7. Other Considerations

7. Other Considerations

Directly testing a randomized AEAD encryption algorithm using test cases with fixed inputs and outputs is not possible, since the encryption process is non-deterministic. However, it is possible to test a randomized AEAD algorithm using the following technique. The authenticated decryption algorithm is deterministic, and it can be directly tested. The authenticated encryption algorithm can be tested by encrypting a plaintext, decrypting the resulting ciphertext, and comparing the original plaintext to the post-decryption plaintext. Combining both of these tests covers both the encryption and decryption algorithms.

The AEAD algorithms selected reflect those that have been already adopted by standards. It is an open question as to what other AEAD algorithms should be added. Many variations on basic algorithms are possible, each with its own advantages. While it is desirable to admit any algorithms that are found to be useful in practice, it is also desirable to limit the total number of registered algorithms. The current specification requires that a registered algorithm provide a complete specification and a set of validation data; it is hoped that these prerequisites set the admission criteria appropriately.
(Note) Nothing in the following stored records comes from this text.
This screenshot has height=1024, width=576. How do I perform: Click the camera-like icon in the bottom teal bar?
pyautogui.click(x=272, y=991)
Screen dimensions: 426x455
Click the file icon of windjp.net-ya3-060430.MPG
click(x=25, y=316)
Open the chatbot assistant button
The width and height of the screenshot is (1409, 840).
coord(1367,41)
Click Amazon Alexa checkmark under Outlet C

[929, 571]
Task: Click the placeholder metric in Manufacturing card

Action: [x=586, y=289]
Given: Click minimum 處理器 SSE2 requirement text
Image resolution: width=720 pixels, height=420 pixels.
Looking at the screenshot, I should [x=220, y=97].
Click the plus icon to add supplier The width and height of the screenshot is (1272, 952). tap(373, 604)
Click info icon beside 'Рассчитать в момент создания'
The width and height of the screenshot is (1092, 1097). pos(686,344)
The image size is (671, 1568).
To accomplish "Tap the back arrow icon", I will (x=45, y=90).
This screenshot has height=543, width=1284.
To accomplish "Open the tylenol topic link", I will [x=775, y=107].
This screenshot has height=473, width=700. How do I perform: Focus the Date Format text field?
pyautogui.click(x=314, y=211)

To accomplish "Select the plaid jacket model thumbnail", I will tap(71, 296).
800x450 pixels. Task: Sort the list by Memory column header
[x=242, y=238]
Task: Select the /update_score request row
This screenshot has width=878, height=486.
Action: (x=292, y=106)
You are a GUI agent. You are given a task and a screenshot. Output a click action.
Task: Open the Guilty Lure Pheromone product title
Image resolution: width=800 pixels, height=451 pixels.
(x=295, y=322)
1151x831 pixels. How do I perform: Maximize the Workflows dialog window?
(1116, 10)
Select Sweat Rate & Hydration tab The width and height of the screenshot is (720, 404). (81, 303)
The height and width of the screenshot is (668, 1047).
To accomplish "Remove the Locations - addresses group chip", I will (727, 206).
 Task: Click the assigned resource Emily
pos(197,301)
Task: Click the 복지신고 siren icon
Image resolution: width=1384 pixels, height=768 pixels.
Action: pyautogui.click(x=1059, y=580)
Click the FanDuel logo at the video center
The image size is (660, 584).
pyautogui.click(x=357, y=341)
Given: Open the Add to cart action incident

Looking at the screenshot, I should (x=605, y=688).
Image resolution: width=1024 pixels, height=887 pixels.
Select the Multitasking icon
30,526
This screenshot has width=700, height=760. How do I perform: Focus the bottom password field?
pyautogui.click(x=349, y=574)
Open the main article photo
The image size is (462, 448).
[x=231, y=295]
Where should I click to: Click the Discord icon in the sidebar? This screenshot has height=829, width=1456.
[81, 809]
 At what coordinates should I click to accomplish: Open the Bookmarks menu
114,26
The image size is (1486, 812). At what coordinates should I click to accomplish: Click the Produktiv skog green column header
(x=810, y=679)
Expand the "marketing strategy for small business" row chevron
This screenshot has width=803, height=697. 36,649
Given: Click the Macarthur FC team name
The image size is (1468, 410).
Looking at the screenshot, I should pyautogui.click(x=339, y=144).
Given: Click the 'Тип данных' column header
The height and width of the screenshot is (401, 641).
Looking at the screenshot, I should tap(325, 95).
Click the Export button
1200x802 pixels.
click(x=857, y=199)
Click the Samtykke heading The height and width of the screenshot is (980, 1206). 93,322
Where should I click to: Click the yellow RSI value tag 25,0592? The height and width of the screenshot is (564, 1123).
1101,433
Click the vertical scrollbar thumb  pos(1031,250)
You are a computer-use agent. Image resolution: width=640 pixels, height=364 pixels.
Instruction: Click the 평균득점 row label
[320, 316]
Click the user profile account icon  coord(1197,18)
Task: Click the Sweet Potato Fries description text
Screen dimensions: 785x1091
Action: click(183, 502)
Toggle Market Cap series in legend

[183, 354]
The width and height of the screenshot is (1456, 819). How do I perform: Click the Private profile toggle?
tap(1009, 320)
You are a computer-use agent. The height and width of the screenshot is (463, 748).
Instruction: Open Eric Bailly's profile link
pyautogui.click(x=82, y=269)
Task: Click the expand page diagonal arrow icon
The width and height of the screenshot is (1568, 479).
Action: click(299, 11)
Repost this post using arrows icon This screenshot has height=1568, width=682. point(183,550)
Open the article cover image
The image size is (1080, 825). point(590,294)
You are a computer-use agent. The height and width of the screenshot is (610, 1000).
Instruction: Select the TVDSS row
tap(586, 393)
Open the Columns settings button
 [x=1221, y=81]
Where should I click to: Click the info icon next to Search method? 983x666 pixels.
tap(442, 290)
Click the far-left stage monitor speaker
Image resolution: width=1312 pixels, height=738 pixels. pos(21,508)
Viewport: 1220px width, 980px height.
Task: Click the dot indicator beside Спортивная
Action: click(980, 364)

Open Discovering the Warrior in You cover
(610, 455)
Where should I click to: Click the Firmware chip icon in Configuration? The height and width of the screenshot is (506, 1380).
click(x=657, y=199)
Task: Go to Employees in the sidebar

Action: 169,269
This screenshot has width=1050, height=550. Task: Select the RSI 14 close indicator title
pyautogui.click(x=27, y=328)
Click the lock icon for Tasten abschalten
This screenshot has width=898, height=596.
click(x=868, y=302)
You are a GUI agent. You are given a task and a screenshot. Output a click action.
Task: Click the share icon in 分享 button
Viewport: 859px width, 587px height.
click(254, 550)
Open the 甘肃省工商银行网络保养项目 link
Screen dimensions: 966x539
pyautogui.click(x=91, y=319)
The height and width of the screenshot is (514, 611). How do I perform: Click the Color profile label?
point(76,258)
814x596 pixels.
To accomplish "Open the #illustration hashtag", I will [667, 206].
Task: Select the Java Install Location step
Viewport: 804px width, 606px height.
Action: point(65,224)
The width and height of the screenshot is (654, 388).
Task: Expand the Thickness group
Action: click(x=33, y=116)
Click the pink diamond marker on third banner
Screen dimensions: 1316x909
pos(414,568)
It may be desirable to define an AEAD algorithm that uses the generic composition with the encrypt-then-MAC method [BN00], combining a common encryption algorithm, such as CBC [MODES], with a common message authentication code, such as HMAC-SHA1 [RFC2104] or AES CMAC [CMAC]. An AEAD algorithm of this sort would reflect the best current practice, and might be more easily supported by crypto modules that lack support for other AEAD algorithms.